The route runs through southern Hamilton County and serves western Cincinnati suburbs. It acts as an alternate route to US 50 which runs along the Ohio River serving other villages including North Bend and Addyston, as well as the western neighborhoods of Cincinnati (Sayler Park and Riverside).

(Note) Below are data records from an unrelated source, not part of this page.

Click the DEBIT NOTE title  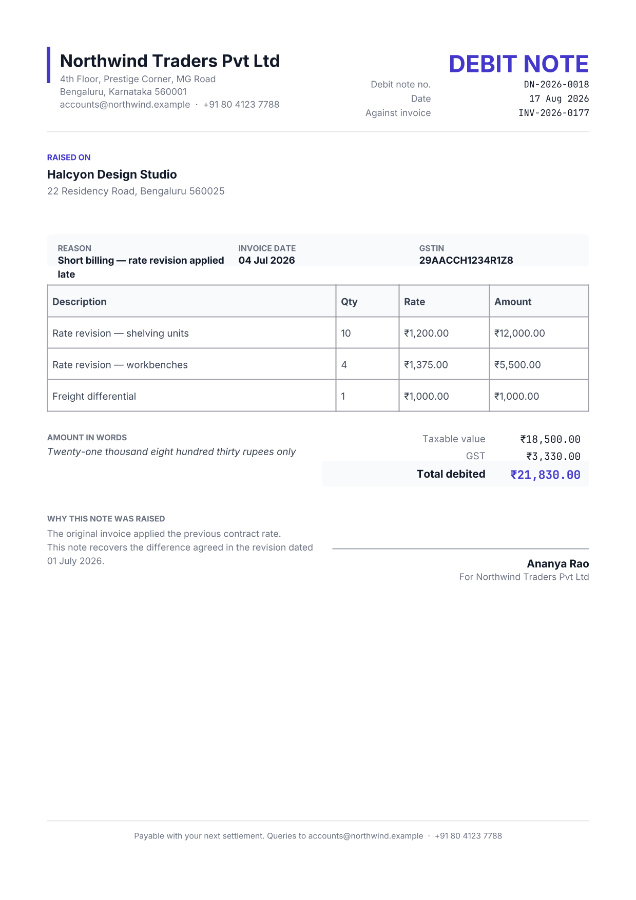[518, 64]
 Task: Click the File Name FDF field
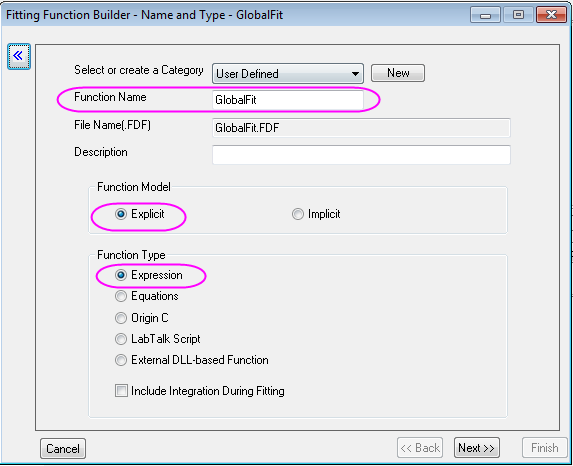point(361,128)
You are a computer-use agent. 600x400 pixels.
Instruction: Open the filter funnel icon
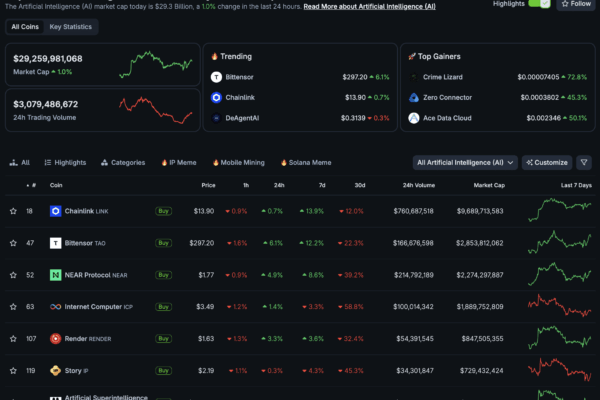point(584,162)
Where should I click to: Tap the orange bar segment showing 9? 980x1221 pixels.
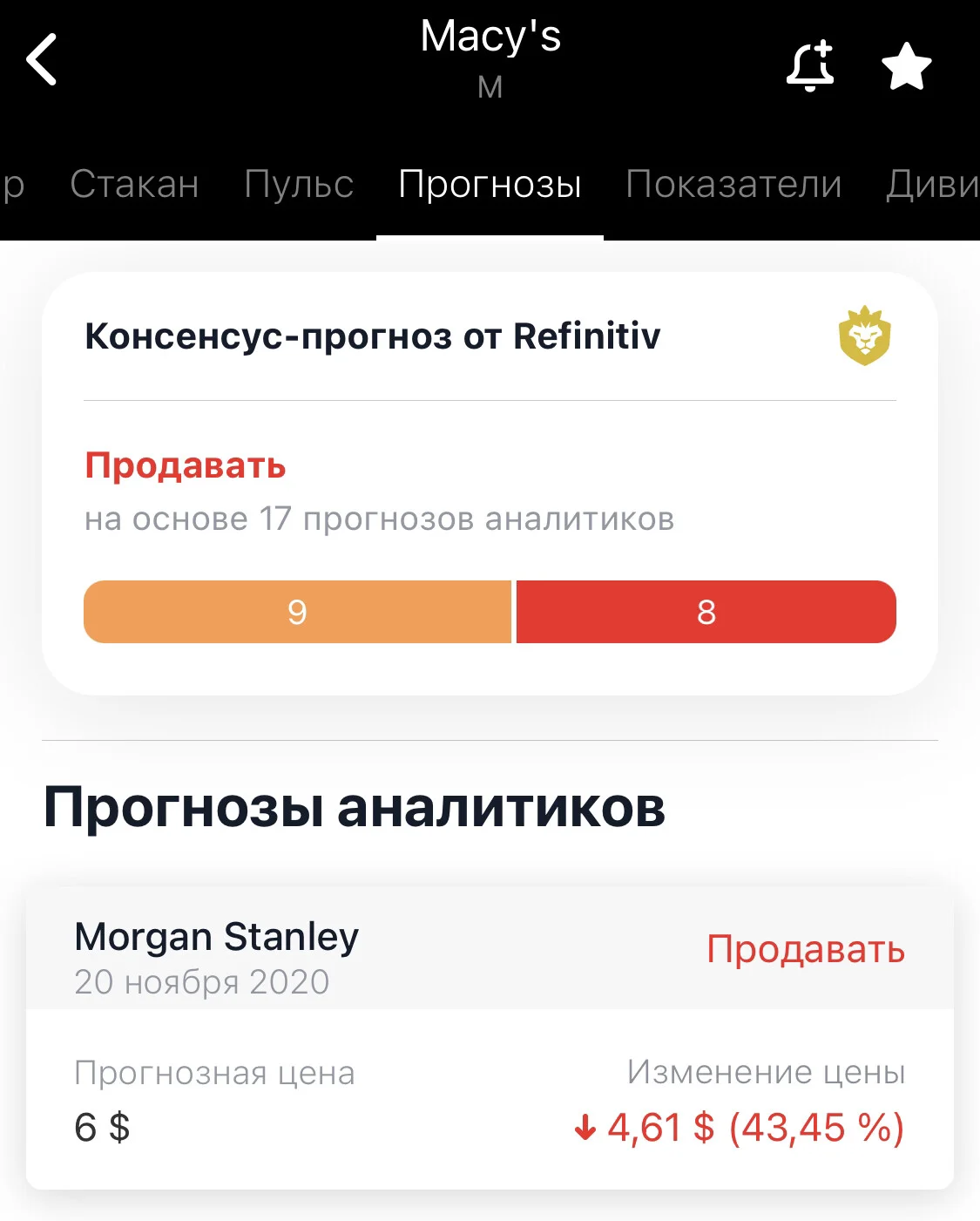(x=297, y=612)
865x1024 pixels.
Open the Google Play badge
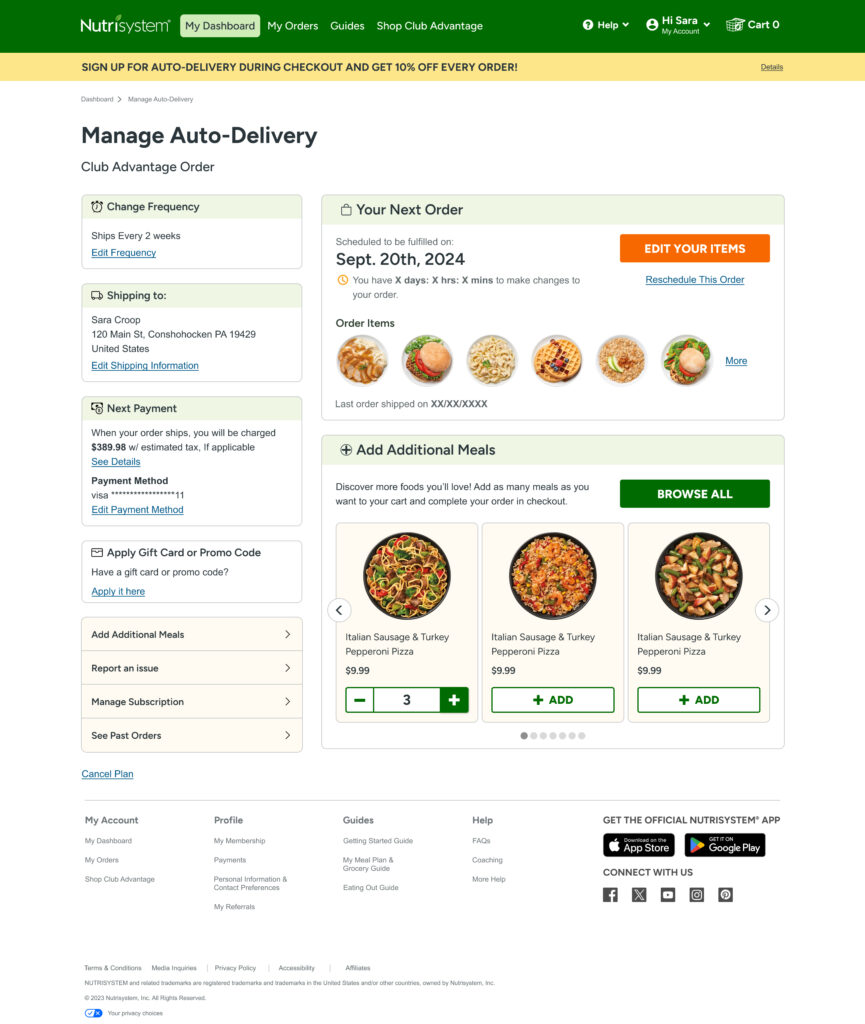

SR 264 begins at a signalized intersection in downtown Cleves at US 50 (Louisville Pike). It travels east on State Road and heads up a slight incline. Upon leaving the village limits, the road name becomes Bridgetown Road and heads east along ridges through Miami and Green Townships. In the unincorporated community of Bridgetown, the route turns right onto Glenway Avenue. After bypassing the village of Cheviot, the route enters the city limits of Cincinnati, specifically the Westwood neighborhood. After heading southeast and due east through West and East Price Hill, the road begins a steep descent into Lower Price Hill. SR 264 turns right at the bottom of the hill onto State Avenue heading south towards the Ohio River. After passing through a complex interchange with the Waldvogel Viaduct, the road comes to a T-intersection with US 50 (River Road).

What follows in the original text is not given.